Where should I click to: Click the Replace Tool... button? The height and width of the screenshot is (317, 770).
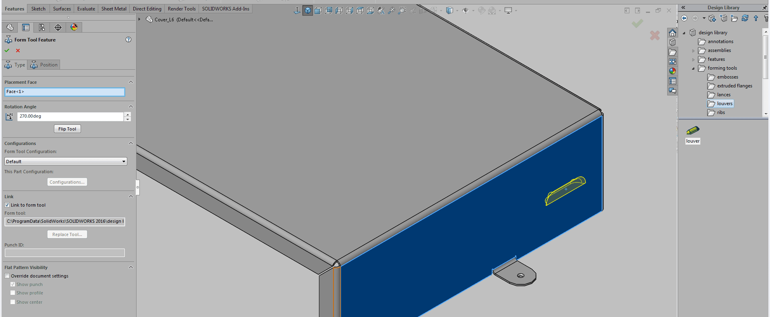click(67, 234)
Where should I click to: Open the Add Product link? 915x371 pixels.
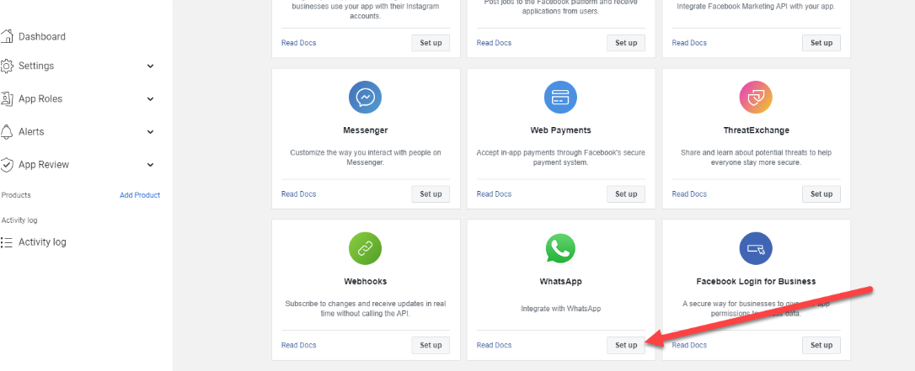point(140,195)
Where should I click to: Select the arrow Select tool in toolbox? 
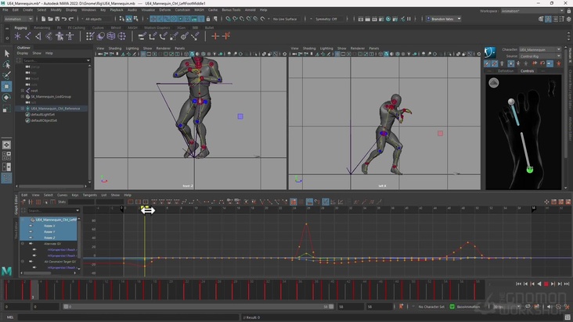tap(6, 54)
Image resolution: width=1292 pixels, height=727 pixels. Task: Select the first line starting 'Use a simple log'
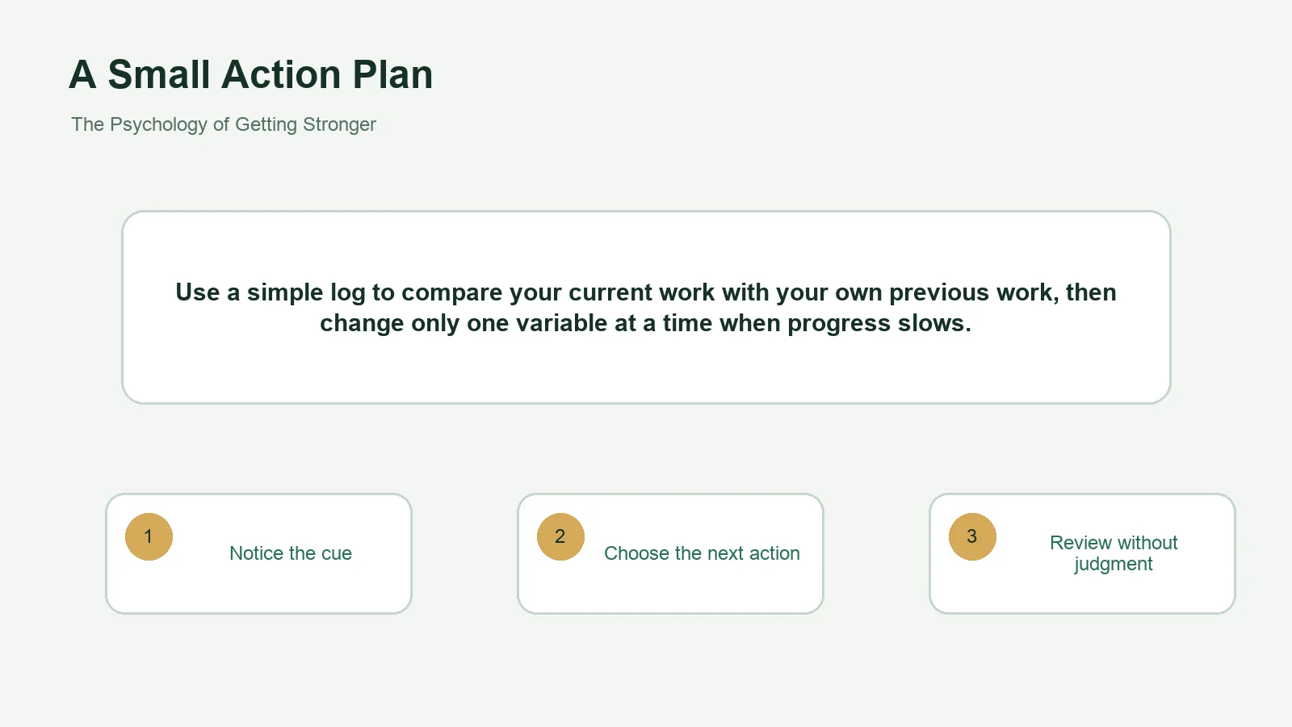[x=646, y=292]
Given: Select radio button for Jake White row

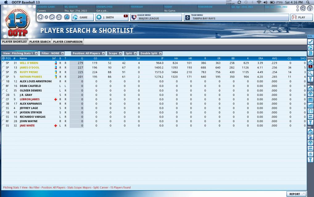Looking at the screenshot, I should point(3,126).
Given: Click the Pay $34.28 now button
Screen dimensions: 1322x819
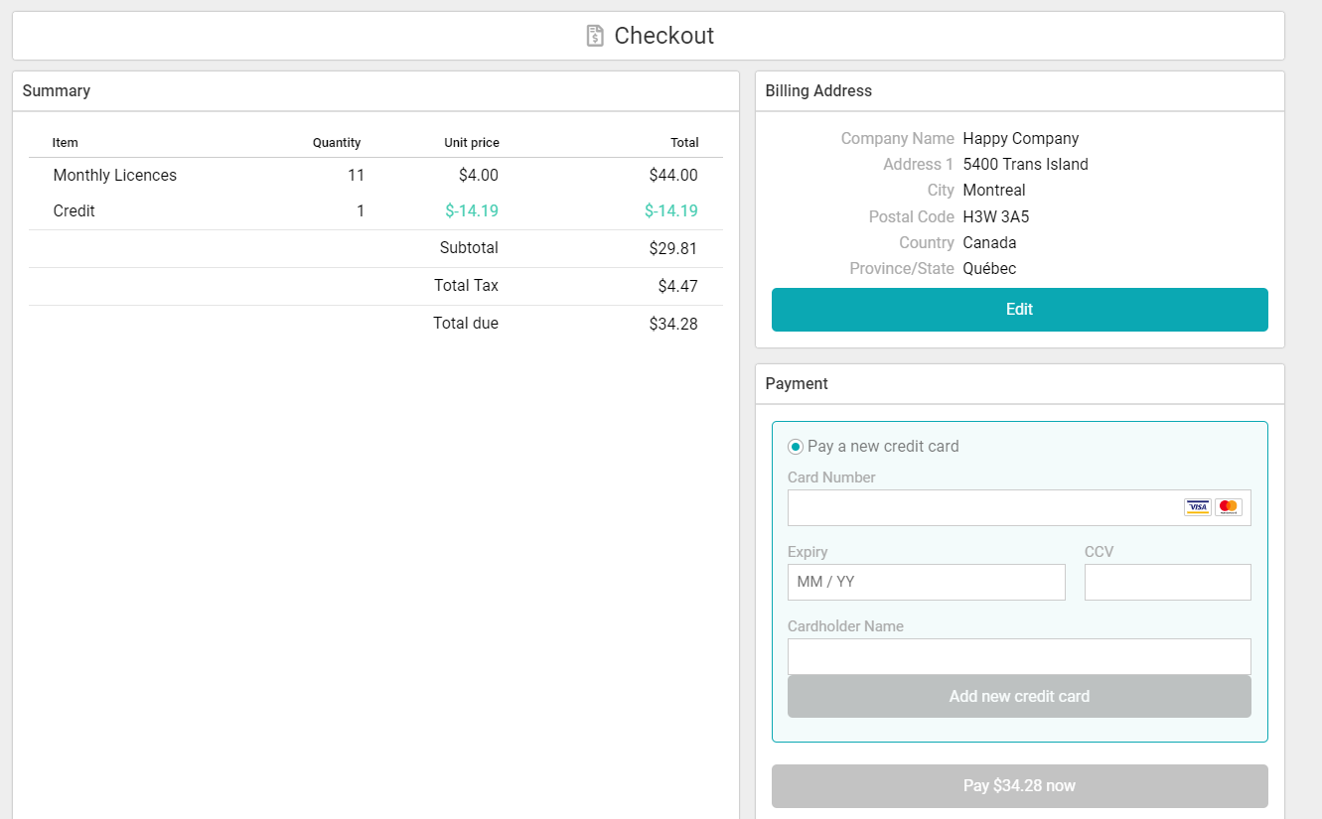Looking at the screenshot, I should (1019, 785).
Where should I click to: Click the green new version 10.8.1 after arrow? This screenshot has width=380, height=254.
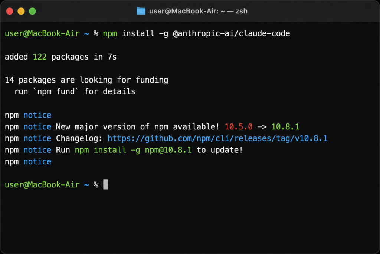point(285,127)
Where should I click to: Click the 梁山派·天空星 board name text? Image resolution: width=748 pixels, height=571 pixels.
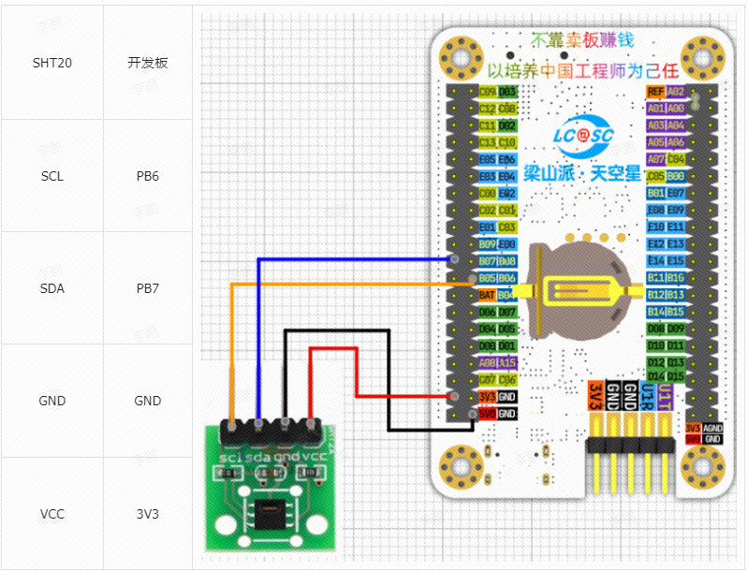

Instructions to follow: Once the pictures are removed, set down what remains of the entries above exactly.

Written reply:
Where should I click to: Click the Replace Tool... button? The height and width of the screenshot is (317, 770).
click(67, 234)
Where should I click to: Open the Add Product link? 915x371 pixels.
point(140,195)
Where should I click to: Select the arrow Select tool in toolbox? 
tap(6, 54)
Image resolution: width=1292 pixels, height=727 pixels. Task: Select the first line starting 'Use a simple log'
[x=646, y=292]
Given: Select radio button for Jake White row

Looking at the screenshot, I should point(3,126).
Given: Click the Pay $34.28 now button
Screen dimensions: 1322x819
Looking at the screenshot, I should (1019, 785).
Where should I click to: Click the green new version 10.8.1 after arrow? This screenshot has width=380, height=254.
point(285,127)
Where should I click to: Click the 梁山派·天空星 board name text? Image resolution: width=748 pixels, height=571 pixels.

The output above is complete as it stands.